MALP-2, as so many other bacterial
products, is primarily recognized by cells of the innate immune
system, but also many other cells, through members of the
family of toll-like receptors, in this case by TLR 2 and 6.
One may visualize the TLR 2/6 heterodimer as being the active
receptor species. MALP-2 contains one center
of asymmetry in the lipid moiety. The R-stereoisomer
is the naturally occurring and biologically more active isomer.
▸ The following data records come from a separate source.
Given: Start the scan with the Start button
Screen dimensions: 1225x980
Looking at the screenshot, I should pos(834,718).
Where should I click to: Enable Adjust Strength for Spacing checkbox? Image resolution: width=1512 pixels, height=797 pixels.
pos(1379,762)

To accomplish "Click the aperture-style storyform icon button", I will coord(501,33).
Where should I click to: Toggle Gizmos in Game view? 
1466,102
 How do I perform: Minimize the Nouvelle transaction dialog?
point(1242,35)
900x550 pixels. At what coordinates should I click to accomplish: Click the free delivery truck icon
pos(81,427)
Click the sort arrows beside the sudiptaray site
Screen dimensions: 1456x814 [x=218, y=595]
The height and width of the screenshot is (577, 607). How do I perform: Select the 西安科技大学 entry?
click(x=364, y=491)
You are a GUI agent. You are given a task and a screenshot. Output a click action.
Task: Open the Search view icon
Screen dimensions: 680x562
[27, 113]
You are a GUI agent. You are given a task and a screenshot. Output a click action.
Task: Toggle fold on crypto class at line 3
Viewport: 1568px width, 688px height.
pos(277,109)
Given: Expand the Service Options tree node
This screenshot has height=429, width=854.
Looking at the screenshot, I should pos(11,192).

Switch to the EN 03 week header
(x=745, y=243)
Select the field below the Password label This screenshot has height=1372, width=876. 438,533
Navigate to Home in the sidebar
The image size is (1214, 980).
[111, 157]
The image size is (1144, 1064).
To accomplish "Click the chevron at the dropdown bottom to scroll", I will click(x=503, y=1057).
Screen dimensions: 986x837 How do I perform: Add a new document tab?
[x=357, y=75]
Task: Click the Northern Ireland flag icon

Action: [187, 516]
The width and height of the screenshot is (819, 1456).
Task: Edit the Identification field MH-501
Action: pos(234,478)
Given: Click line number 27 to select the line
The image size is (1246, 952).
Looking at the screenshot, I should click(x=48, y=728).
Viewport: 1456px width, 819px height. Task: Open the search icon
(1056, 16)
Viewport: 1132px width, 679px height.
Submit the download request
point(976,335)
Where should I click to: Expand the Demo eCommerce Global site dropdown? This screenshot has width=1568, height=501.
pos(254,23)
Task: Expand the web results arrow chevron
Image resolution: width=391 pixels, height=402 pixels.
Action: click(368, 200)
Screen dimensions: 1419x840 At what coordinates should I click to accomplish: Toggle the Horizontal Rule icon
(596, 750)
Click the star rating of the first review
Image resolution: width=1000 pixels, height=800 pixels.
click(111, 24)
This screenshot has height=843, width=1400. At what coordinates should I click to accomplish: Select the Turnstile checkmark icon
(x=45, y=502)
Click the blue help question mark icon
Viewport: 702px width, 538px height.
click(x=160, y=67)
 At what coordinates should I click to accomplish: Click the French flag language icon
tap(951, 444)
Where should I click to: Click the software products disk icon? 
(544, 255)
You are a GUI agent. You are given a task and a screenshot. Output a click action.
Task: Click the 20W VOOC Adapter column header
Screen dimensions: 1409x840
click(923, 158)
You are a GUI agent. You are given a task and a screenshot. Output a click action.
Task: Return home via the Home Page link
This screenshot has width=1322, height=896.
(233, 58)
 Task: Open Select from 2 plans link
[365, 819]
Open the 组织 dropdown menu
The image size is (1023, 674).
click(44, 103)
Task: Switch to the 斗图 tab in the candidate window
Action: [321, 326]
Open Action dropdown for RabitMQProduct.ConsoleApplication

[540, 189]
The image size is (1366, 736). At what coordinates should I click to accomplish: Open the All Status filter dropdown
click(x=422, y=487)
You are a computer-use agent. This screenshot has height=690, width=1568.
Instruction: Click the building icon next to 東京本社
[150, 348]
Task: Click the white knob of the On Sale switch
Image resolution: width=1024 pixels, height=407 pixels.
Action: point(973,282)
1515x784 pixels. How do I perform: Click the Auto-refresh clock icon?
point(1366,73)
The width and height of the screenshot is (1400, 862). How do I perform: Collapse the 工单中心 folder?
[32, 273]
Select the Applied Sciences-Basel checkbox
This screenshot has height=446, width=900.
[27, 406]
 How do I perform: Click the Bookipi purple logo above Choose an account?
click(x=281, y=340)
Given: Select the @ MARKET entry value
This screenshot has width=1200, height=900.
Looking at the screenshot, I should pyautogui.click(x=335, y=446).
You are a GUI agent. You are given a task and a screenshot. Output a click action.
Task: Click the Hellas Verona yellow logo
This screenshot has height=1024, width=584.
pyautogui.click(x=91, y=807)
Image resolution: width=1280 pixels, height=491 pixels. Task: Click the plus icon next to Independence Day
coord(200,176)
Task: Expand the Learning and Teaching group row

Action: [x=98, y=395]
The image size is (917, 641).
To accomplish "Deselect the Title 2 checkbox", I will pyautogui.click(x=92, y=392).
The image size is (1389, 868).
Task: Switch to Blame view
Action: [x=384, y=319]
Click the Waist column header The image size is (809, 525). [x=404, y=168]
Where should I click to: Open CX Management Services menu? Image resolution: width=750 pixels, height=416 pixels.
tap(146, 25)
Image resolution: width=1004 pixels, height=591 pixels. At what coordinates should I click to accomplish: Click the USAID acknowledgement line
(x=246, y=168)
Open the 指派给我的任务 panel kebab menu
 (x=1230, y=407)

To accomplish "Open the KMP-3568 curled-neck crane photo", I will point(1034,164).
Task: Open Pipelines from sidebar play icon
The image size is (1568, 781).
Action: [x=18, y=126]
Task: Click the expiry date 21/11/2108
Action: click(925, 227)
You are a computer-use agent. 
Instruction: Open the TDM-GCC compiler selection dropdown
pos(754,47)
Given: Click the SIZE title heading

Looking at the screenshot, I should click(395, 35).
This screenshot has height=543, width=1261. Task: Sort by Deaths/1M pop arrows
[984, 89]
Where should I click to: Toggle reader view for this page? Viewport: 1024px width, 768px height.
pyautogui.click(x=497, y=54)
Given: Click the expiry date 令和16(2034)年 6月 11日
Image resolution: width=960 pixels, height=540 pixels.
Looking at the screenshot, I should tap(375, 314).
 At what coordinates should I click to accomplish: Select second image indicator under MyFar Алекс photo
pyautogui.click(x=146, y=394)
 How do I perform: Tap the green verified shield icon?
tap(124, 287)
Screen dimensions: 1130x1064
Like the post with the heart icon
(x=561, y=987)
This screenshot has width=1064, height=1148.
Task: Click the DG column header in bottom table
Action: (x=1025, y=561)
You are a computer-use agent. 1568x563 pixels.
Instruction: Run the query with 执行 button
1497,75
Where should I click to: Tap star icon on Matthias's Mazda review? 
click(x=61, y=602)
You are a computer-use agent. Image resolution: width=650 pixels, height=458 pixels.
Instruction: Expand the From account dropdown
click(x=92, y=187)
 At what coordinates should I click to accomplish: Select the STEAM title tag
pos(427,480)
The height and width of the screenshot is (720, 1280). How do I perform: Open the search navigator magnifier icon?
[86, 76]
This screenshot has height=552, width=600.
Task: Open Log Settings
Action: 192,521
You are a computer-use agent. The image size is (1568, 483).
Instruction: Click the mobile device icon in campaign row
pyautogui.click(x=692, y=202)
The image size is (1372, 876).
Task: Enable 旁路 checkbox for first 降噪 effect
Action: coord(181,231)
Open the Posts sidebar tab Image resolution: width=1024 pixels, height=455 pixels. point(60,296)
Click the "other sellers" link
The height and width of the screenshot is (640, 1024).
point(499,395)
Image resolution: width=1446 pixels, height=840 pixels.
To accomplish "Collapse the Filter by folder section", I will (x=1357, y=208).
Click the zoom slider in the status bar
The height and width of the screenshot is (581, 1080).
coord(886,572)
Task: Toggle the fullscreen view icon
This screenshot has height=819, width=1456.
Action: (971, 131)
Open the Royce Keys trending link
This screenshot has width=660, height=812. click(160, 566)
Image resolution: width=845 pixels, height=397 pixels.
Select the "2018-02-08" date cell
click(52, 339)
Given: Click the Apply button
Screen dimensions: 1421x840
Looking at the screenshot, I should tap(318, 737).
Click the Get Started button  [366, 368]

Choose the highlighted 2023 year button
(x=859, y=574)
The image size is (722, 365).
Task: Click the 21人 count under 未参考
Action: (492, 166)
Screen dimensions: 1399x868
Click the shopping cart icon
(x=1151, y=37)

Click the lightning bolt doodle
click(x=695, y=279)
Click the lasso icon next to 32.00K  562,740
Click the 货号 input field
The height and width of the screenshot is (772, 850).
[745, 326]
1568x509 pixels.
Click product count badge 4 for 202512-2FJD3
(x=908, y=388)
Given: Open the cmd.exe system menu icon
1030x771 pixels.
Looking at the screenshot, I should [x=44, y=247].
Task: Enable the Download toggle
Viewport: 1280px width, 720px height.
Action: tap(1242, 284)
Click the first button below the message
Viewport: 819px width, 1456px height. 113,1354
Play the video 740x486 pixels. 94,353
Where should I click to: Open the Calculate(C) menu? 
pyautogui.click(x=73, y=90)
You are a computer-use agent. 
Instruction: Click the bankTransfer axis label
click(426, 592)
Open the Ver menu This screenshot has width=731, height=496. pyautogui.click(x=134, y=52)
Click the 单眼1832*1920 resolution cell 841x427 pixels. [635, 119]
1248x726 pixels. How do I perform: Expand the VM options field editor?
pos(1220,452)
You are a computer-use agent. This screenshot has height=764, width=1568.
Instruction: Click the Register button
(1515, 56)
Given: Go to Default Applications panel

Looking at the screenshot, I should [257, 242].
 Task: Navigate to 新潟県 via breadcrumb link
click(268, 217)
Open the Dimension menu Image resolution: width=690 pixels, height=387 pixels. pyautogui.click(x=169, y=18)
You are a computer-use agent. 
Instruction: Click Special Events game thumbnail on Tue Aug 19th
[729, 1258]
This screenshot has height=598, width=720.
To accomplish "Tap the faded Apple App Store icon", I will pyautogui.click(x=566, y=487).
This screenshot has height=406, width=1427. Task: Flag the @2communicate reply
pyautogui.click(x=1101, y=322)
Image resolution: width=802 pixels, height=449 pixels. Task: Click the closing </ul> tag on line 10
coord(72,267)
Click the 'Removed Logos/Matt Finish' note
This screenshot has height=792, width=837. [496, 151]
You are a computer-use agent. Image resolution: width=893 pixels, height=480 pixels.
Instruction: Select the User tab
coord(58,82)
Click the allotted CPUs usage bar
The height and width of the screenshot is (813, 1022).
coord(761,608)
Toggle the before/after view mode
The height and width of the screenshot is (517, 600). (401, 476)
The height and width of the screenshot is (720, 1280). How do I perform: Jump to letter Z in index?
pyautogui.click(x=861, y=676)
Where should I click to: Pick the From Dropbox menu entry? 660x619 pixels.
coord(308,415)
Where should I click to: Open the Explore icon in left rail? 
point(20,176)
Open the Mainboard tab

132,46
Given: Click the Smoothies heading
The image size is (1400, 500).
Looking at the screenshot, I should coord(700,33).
Recognition of the synthetic S-isomer
may be facilitated by the surface molecule CD 36. Other bacterial
lipoproteins and –peptides are signaling through the TLR 1/2
heterodimer. All biological effects recorded below were achieved
obtained by organic synthesis and highly purified to remove
even traces of endotoxin.
Effects in cell culture
The expression of TLR 2/6 and the epigenetic potential
of the respective target cells determines their reaction to
a MALP-2 stimulus. Thus macrophages and dendritic
cells react by synthesis of proinflammatory cytokines, such
as IL-1, IL-6 and TNF, or of chemokines, such as MIP-1 and
2, MCP-1, IL-8 and RANTES. MCP-1, e.g., is also released by
MALP-2-stimulated fibroblasts. In addition,
a number of surface molecules are expressed in response to
MALP-2 by accessory cells (e.g. CD40, CD
80, CD83, CD 86), which are all important co-stimulatory molecules
for cell-cell interactions, in particular with cells of the
adaptive immune system.
In vivo effects
Also in various animal models MALP-2 exerts
pronounced effects when administered in ng to µg amounts.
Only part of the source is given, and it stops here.